Par ailleurs, nous croyons que la manipulation des concepts doit se faire tout aussi délicatement dans une œuvre de fiction. Ainsi, dans son analyse du film Dark Knight Rises, Sebala souligne que « The Dark Knight Rises suffers so mightily because it substitutes twists for character arcs, convenience for hard choices and flashbacks for discernible themes ». (Sound and Fury: ‘The Dark Knight Rises’ Against Theme and Story, Christopher Sebela, comicsalliance.com, 27 juillet 2012). Ainsi, nos bonnes idées peuvent venir écraser notre histoire au détriment de nos personnages et du récit que nous souhaitons poursuivre.

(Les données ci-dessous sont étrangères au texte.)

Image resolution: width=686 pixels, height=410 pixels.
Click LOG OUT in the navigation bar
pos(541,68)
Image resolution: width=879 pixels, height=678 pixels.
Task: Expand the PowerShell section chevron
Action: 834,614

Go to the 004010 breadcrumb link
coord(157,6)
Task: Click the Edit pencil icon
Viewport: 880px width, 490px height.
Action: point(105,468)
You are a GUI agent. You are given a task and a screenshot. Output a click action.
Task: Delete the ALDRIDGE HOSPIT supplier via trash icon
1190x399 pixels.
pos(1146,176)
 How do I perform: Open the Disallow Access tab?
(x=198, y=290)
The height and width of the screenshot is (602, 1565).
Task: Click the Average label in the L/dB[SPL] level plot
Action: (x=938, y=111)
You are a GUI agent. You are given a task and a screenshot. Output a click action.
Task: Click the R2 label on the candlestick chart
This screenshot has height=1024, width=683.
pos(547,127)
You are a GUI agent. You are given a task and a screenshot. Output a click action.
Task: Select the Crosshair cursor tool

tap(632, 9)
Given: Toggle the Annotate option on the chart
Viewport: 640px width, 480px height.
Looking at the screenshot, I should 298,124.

Émailler le récit d’événements afin de créer une réelle avancée
Il y a quelques mois, nous regardions le quatrième volet de la série Mission impossible et nous ne pouvions que nous demander, de scène en scène, « pourquoi? ». Pourquoi chaque opération qui devait faire progresser la mission de l’équipe tournait-elle à l’échec? Pourtant, par un retournement, souvent possible au départ, l’équipe aurait été en mesure d’atteindre le but qu’elle s’était fixé. Par exemple, bien que la mission d’envahir le Kremlin pour découvrir l’identité du criminel échoue, le grand patron vient révéler l’identité du méchant que l’on recherchait. On peut alors se poser la question : pourquoi prendre un chemin si long alors qu’un raccourci est disponible? On comprend toutefois le défi du scénariste qui doit construire une aventure ayant une certaine durée. Mais faire tant de circonvolutions ne nous semble pas être une bonne façon pour créer un bon suspense. Comme le disaient les directives de la rédaction de Pixar : « qu’un personnage tombe par hasard dans une situation problématique, c’est de bonne guerre, qu’il s’en sorte par hasard est vraiment ennuyant » (Pixar and Joss Whedon’s Rules For Writers, Russ Burlingame, comicbook.com, 8 décembre 2012).